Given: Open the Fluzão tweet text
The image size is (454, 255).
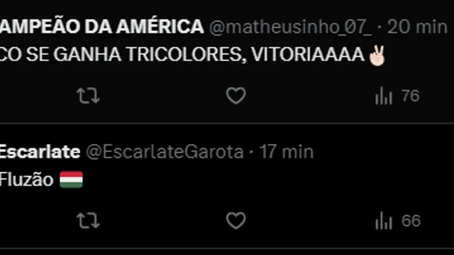Looking at the screenshot, I should point(26,180).
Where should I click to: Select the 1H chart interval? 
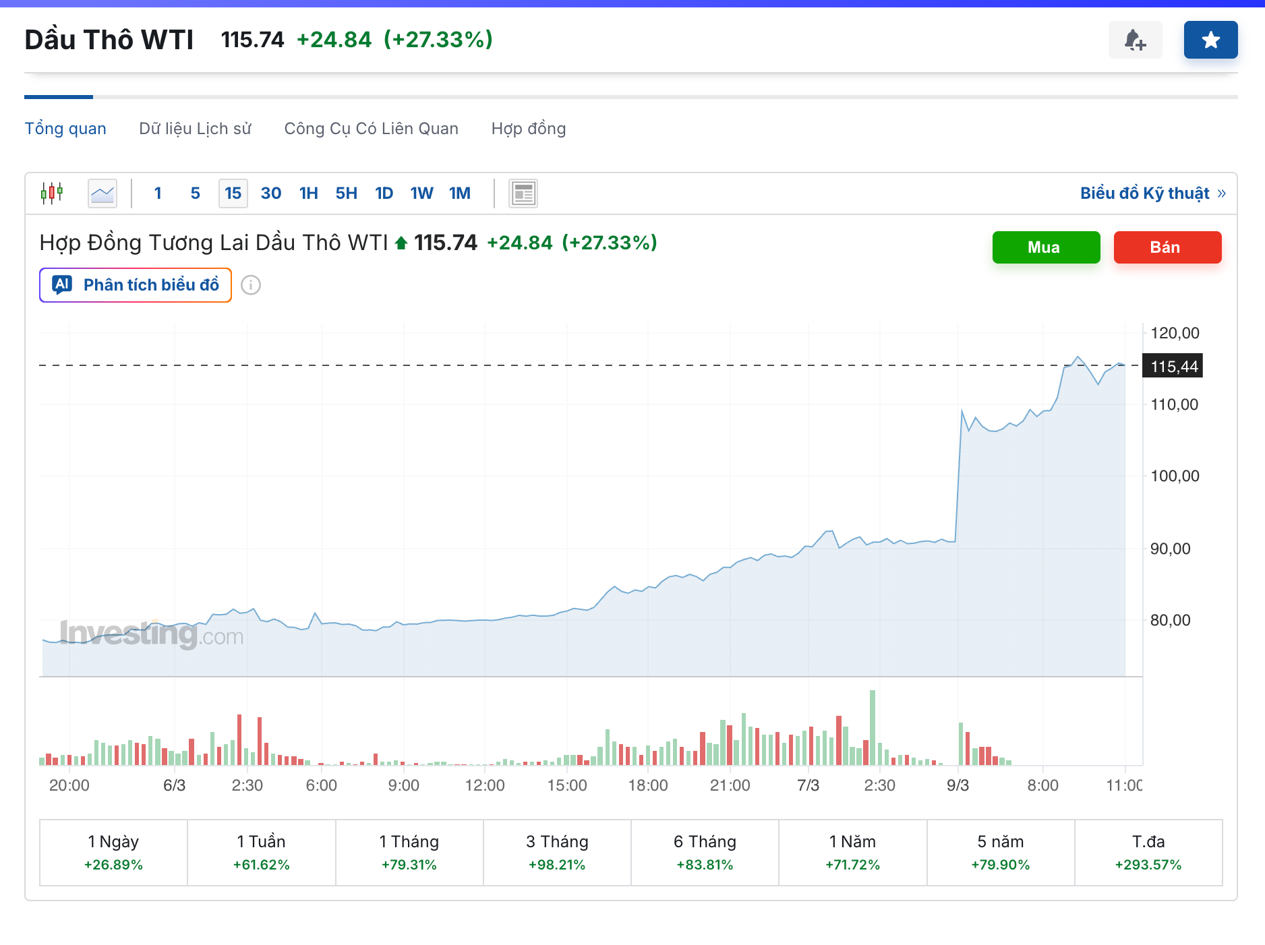point(308,193)
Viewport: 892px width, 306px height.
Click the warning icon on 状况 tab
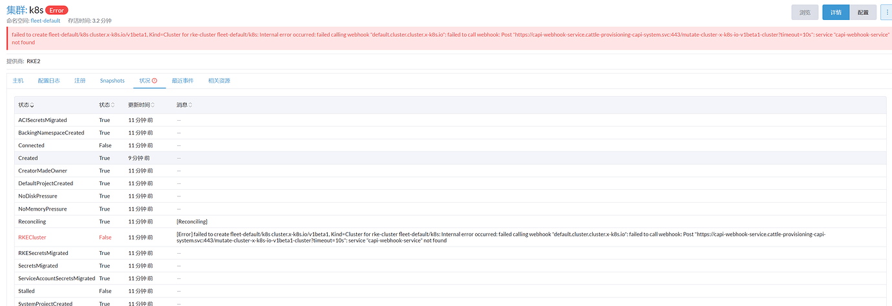(154, 81)
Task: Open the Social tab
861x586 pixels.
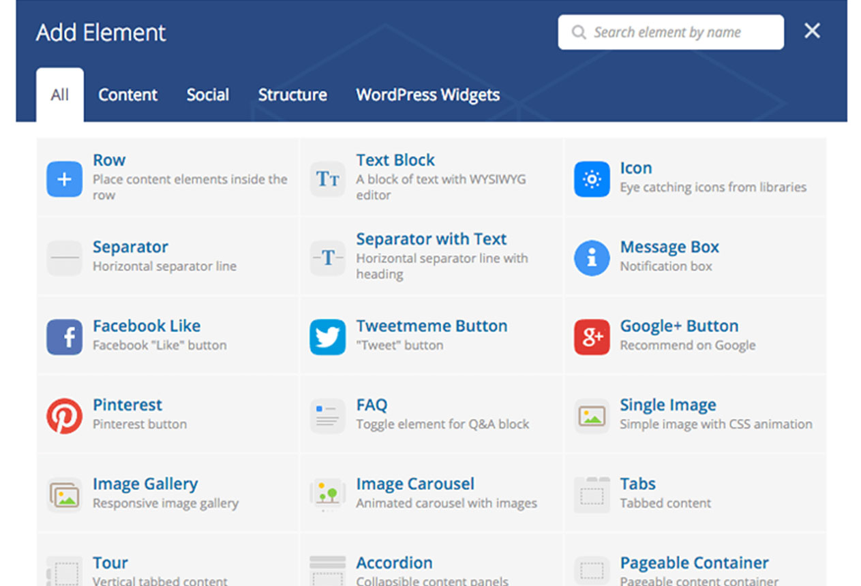Action: tap(207, 95)
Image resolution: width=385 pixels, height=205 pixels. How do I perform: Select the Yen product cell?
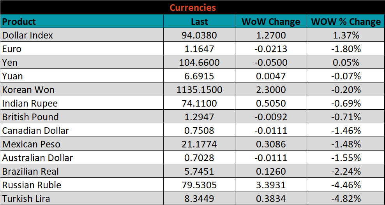coord(10,63)
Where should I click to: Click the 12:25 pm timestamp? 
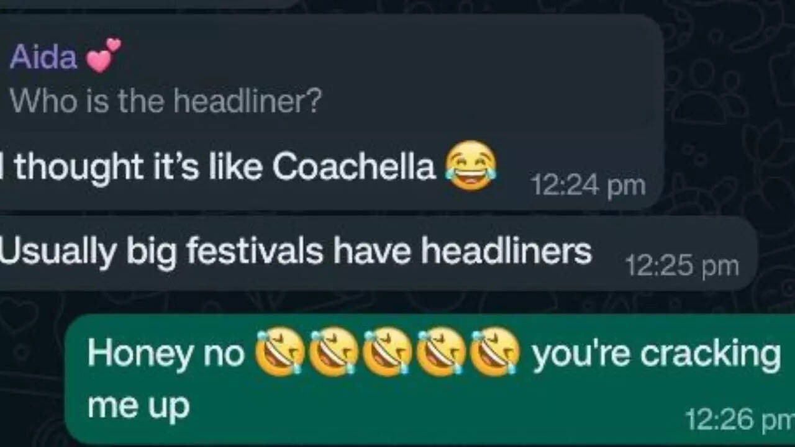(x=682, y=266)
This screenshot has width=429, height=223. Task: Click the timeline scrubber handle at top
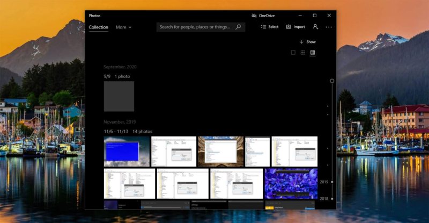click(x=332, y=81)
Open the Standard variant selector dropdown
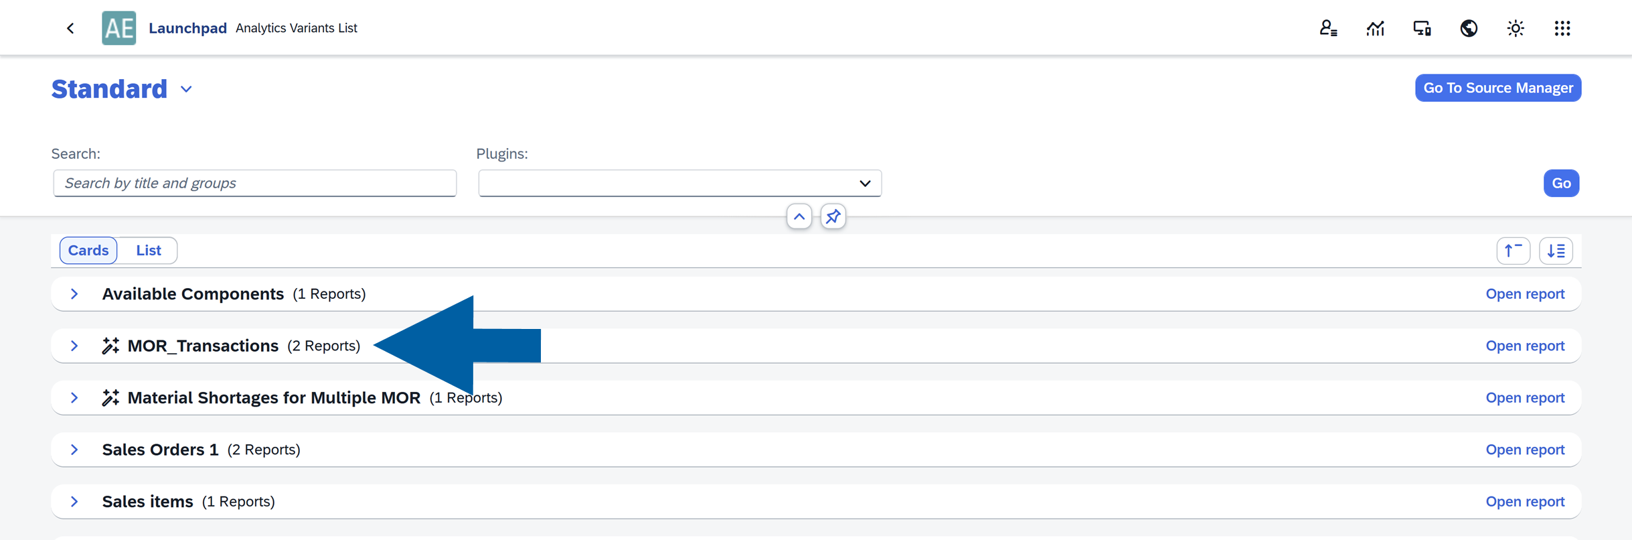This screenshot has width=1632, height=540. [185, 88]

◆ ◆ ◆ ◆ ◆

ACTION ITEM -> Leave the pictures out, then print every entry exactly as it reads.

YOUR SOLUTION ->
Given: Open the Fluzão tweet text
The image size is (454, 255).
Looking at the screenshot, I should point(26,180).
Where should I click to: Select the 1H chart interval? 
point(308,193)
Viewport: 892px width, 306px height.
Click the warning icon on 状况 tab
(154, 81)
Task: Open the Social tab
861x586 pixels.
Action: tap(207, 95)
Image resolution: width=385 pixels, height=205 pixels. How do I perform: Select the Yen product cell?
coord(10,63)
Where should I click to: Click the 12:25 pm timestamp? 
(x=682, y=266)
This screenshot has width=429, height=223. Task: Click the timeline scrubber handle at top
click(x=332, y=81)
Open the Standard variant selector dropdown
This screenshot has width=1632, height=540. [185, 88]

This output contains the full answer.